Exercise
Only the number is needed: count the lines below that hold the string "computer".

Given entries
..........
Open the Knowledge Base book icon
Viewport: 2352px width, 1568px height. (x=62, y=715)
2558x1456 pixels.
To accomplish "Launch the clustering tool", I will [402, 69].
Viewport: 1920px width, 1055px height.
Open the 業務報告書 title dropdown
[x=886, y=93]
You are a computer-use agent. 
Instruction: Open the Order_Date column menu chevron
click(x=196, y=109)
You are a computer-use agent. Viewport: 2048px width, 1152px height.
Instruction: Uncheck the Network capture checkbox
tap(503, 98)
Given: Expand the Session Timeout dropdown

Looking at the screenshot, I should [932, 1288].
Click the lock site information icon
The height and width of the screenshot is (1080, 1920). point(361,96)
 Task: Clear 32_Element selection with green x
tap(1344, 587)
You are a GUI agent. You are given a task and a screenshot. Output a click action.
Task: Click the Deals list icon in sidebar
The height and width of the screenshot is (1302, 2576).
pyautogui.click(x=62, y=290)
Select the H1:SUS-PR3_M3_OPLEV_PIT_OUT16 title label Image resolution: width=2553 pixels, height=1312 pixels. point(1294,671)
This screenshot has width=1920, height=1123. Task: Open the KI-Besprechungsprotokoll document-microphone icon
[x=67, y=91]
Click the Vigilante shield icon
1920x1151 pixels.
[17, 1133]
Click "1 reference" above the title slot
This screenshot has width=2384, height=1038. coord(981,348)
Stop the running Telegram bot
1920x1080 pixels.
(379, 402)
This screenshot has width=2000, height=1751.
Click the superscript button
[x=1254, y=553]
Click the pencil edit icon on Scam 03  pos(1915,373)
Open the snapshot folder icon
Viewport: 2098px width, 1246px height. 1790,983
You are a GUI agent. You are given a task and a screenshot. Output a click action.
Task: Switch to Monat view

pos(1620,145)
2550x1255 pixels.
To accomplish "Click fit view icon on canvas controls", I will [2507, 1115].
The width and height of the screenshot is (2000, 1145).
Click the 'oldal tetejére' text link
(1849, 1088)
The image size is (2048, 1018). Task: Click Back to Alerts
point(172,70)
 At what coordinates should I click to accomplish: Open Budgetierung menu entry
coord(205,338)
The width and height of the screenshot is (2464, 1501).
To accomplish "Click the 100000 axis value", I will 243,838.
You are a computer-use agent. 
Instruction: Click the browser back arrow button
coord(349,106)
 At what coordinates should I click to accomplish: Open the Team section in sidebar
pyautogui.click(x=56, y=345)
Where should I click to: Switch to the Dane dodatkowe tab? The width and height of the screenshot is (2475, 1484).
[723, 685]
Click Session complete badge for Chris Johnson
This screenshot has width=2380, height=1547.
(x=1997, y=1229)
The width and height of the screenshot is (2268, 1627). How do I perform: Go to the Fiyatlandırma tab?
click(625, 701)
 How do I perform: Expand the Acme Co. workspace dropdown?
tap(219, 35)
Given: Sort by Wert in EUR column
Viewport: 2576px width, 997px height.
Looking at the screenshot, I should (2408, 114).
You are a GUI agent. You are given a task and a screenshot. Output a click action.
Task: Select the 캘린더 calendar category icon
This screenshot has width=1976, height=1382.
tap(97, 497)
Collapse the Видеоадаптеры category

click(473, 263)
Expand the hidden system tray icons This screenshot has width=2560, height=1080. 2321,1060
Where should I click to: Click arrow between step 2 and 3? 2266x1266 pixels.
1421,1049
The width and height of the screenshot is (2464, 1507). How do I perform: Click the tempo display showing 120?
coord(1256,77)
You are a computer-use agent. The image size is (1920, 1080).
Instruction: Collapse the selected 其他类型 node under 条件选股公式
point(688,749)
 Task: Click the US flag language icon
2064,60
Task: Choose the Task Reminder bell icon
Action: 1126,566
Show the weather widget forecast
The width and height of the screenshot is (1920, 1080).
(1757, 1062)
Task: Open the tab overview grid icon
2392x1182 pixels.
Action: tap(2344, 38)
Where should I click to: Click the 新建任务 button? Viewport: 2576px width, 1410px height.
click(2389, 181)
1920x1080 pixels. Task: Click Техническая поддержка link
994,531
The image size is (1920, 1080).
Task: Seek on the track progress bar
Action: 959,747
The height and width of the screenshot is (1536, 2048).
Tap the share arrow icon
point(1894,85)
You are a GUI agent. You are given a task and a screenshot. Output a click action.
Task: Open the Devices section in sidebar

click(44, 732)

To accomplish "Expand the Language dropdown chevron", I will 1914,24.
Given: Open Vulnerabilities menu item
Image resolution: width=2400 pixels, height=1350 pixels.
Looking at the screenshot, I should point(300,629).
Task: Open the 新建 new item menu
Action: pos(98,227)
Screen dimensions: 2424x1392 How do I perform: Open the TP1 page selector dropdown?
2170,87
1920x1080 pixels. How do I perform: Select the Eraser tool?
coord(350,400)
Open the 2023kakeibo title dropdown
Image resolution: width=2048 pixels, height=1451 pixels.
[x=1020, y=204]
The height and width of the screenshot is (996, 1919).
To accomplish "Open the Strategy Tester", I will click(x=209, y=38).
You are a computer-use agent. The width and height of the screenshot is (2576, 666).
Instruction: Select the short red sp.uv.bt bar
..........
Output below
5